Every entry must be set down exactly in the answer; no pictures should appear.

Start of Source data

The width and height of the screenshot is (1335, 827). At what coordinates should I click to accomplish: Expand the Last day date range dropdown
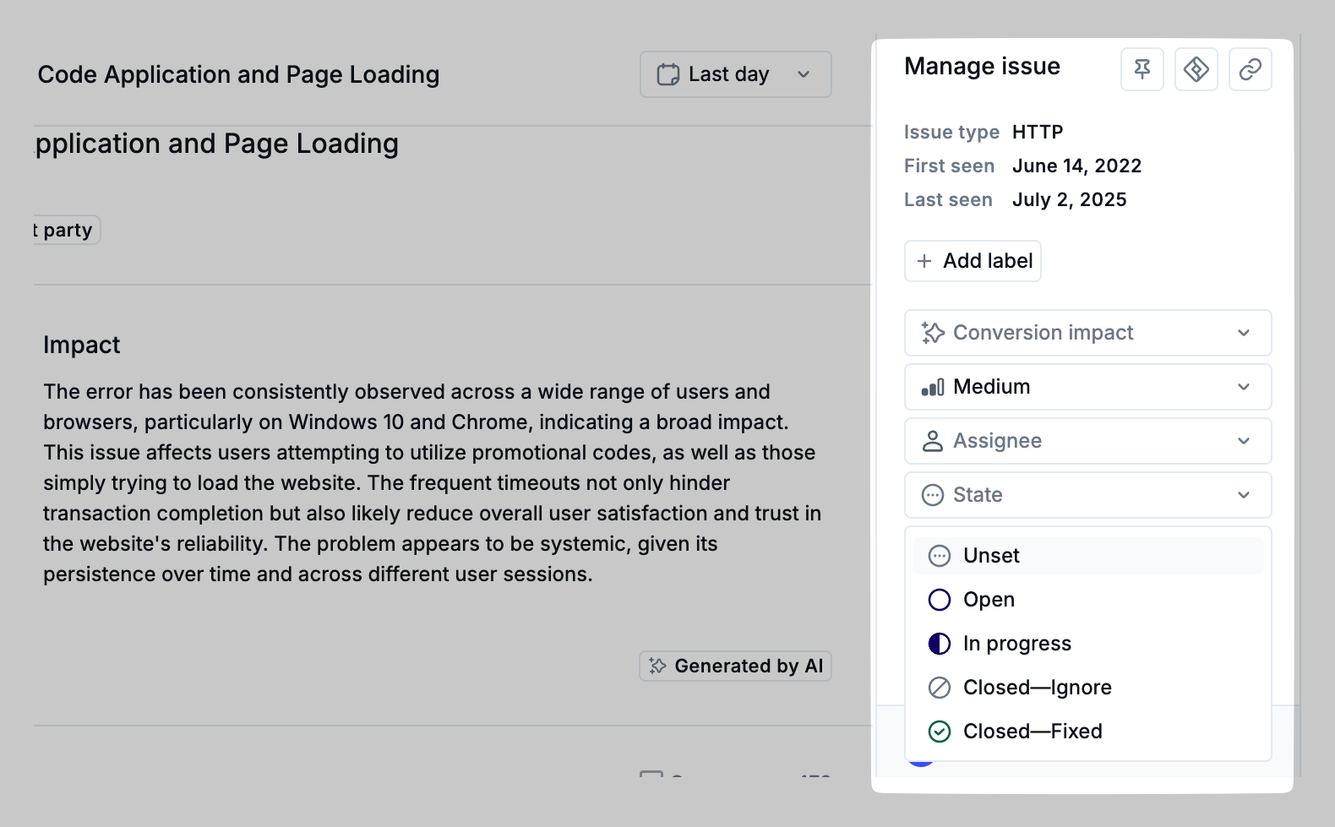point(803,74)
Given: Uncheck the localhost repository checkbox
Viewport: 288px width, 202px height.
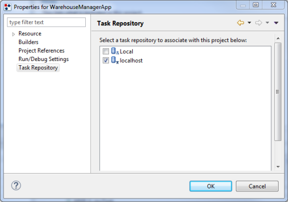Looking at the screenshot, I should pos(106,60).
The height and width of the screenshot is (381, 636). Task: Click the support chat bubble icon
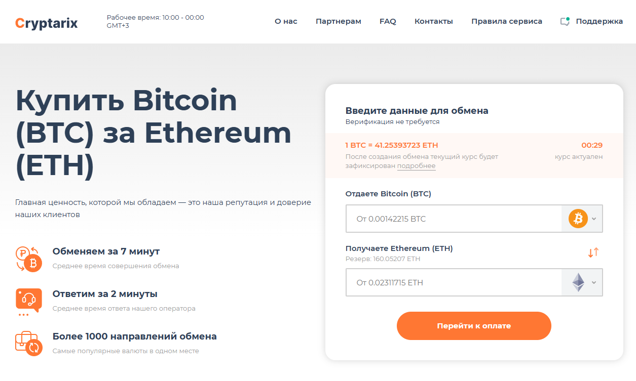(x=565, y=21)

End of Source data

*Answer to this problem*.
The width and height of the screenshot is (1335, 827). At what coordinates should I click to accomplish: Expand the Last day date range dropdown
point(803,74)
Given: Uncheck the localhost repository checkbox
Viewport: 288px width, 202px height.
Looking at the screenshot, I should pos(106,60).
The height and width of the screenshot is (381, 636). Task: Click the support chat bubble icon
(x=565, y=21)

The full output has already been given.